Late again. Hit the ground running after DC and never really stopped. Well, what can I say? Bob and Jimbo, with the help of Rich (who’s even better looking than his pictures in this month’s OUT magazine), put on an excellent show. No real glitches (except for the upstairs bartender who was late. Thank you to those who were kept waiting downstairs). There were a couple of last-minute cancellations from the performers, but in the end I think it was for the best; the show was the perfect length. Leave them wanting more is one of those clichés that works. There was a great turn-out and I got to meet some of the other bloggers for the first time. Joe, a fellow New Yorker, used to patronize the Powerhouse, where I bartended in SF. Andrew Sullivan came in fashionably late wearing a tight t-shirt advertising Detroit. And good old Geekslut aka American Horndog, made good on his promise to kiss me, and pulled me into the back room where I teased him for awhile. Get the hell out of Florida, Steven, it’s a wasteland.

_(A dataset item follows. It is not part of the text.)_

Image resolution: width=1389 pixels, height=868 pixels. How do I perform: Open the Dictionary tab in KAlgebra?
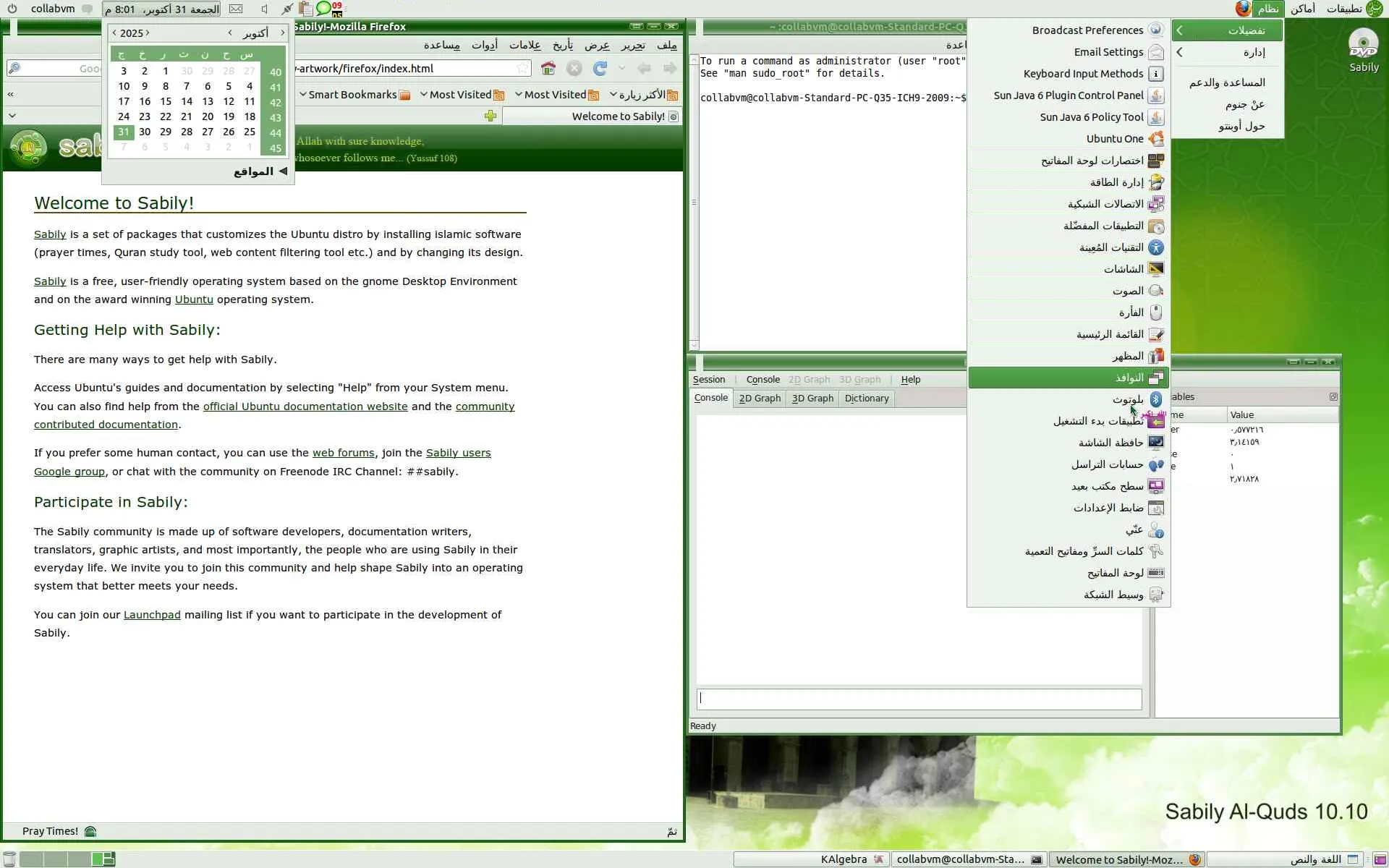click(x=866, y=399)

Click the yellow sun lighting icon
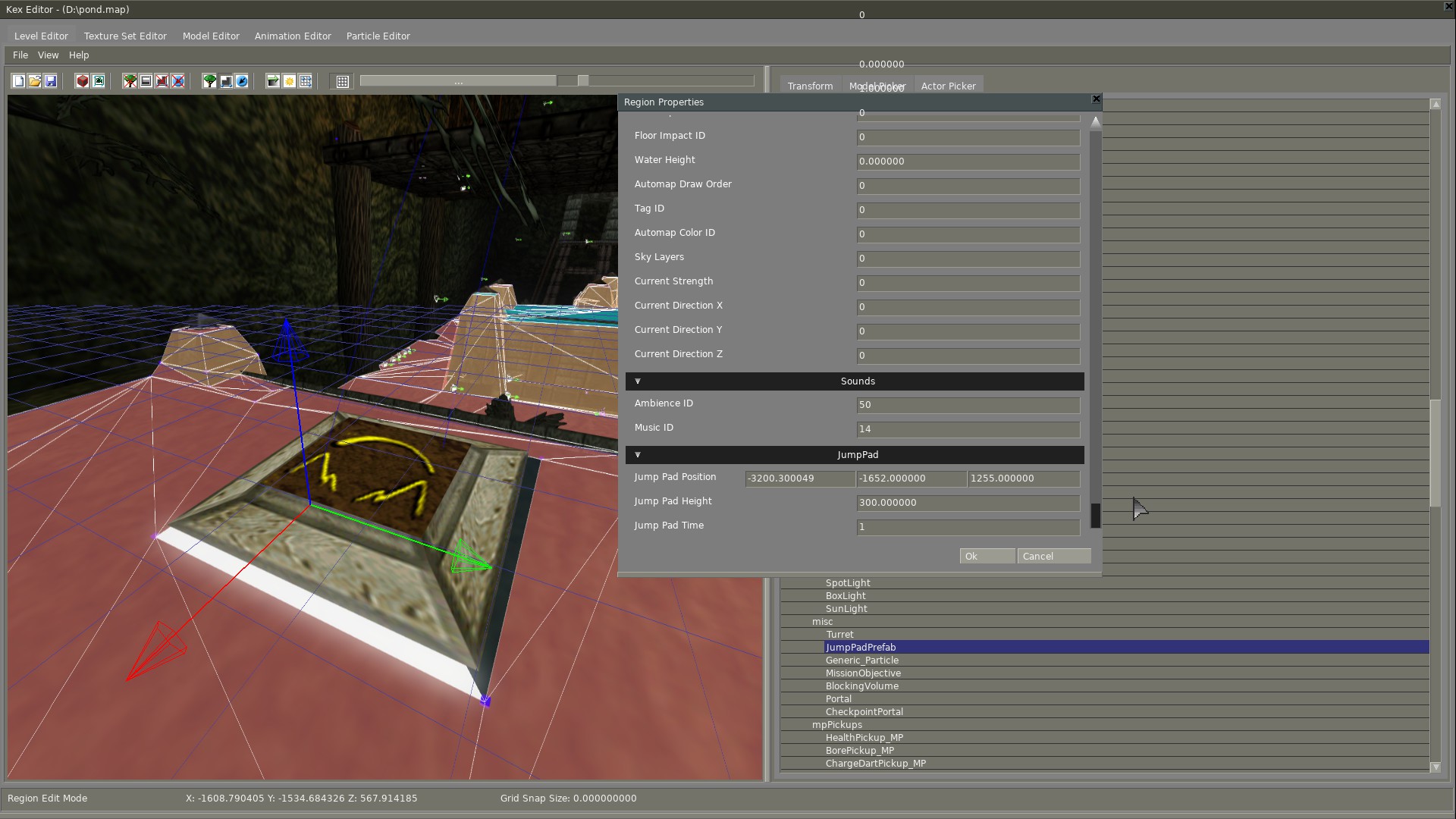point(289,81)
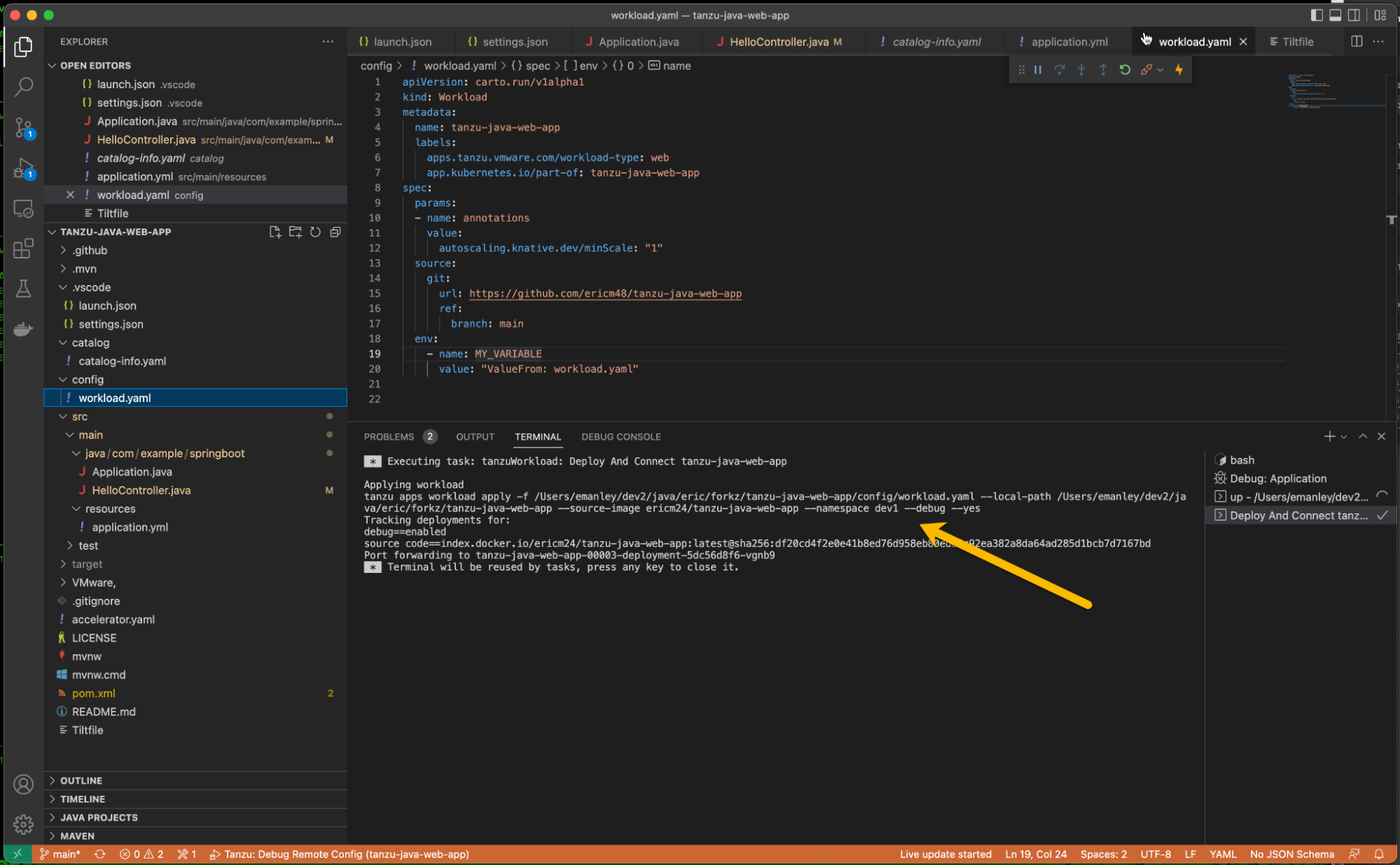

All the boys read well. There was a good mix of material; funny, poignant, and raunchy. And then there was me. I had decided earlier in the week that I would memorize my piece; a five page poem, and spent many, many hours devoted to that task, walking in a tight circle around my studio apartment, down Riverside Drive to 72nd and back, staring out the window of the train as it sped towards DC. And though I did have it memorized, at the last second I decided, after pacing nervously around the back of the bar during Andrew’s reading, to just bring the damn poem up on stage. I was far too anxious and knew I’d forget a line and would be up there, blank expression on my face, sweat trickling down my back. Most of my nervousness was probably self-induced; the pressure to memorize and the pacing around didn’t help matters. And then there was the set-up; a bar, with a large group of gay guys standing in a tight semi-circle around the stage, which was only a foot or so off the ground, so that everyone seemed about three feet away. The poem trembled in my hands and I couldn’t seem to catch my breath. You’d think I had never read in public, or acted on stage for that matter. But then it was over and I could relax. Sullivan gave me a hug. Homer bought me a Coke with my drink ticket and we got to chat a bit. He had a great calming influence. Great to see Ultrasparky again, another fellow New Yorker. Bob was spinning some excellent music, I would have stayed much longer but Jimbo, my host, was starving so we hit the Ethiopian restaurant down the block with his roommate and wandered home in the cool dark, where we ate at the kitchen table.
The weather that weekend was dismal, and I was struck with dread and sadness on the train back to New York. I didn’t know where it was coming from, and though the leaves along the tracks were all changing color, they seemed muted by the heavy sky. I was hiking through the mind-fuck of Pynchon’s The Crying of Lot 49 as we passed through Philly, glancing up now and then at the damp landscape. I worried that my dread was about New York. Did I hate my life there? Or was I just hungry and tired?
The train pulled into Penn Station around three that afternoon, and I took the underground mall to the 1/9 platform, a block away. It’s an amazingly convenient commute to my apartment, and as I waited for the train I felt the dread and sadness stall a bit.
I had a couple of hours before class. I showered, changed clothes, then headed out again for something to eat. And on Broadway the sun had come out of the clouds, and the rush of people around me didn’t exhaust me, but rather energized me. And I sat upstairs at Pinnacle with a greasy slice of pepperoni pizza, watching the customers mill around the deli and soup counters below, and gradually my mood improved.
Over the past week I’ve felt more and more comfortable in New York, and though I keep struggling to find that balance between school, friends, the gym, and sobriety, I’ve realized that my perception of this city depends almost entirely on my state of mind. This isn’t a brilliant realization, I admit. But nevertheless, people here really do make eye contact. And Columbia really does seem smaller and less imposing. And I care less and less about the students with whom I’ve had problems. I’m a pretty agreeable guy, and it’s a rare soul that I can’t charm. Obviously their problems aren’t really about me. And there’s great people in my program, two of whom came to my reading at P.S. 122 and who make me laugh. Life’s too short to dwell in confusion over other people’s strange agendas.
Fall is my favorite season. The leaves are changing color here, and the stretch of Riverside Drive near my apartment is lovely. Yesterday the sun was out, and the temperature hovered around 65 degrees, and I walked over there and sat on the bench where I go to make my phone calls, to friends back in California. And the sidewalk was covered in crisp yellow leaves, and each time a faint wind shook through the trees the leaves fell in slow, delicate paths. I went to the gym and afterwards I stopped at the farmer’s market on Broadway and bought a gallon of fresh cider. And I walked home, the sun on my face, the cider knocking against my leg. I wished this season could last. I don’t want to leave here anytime soon.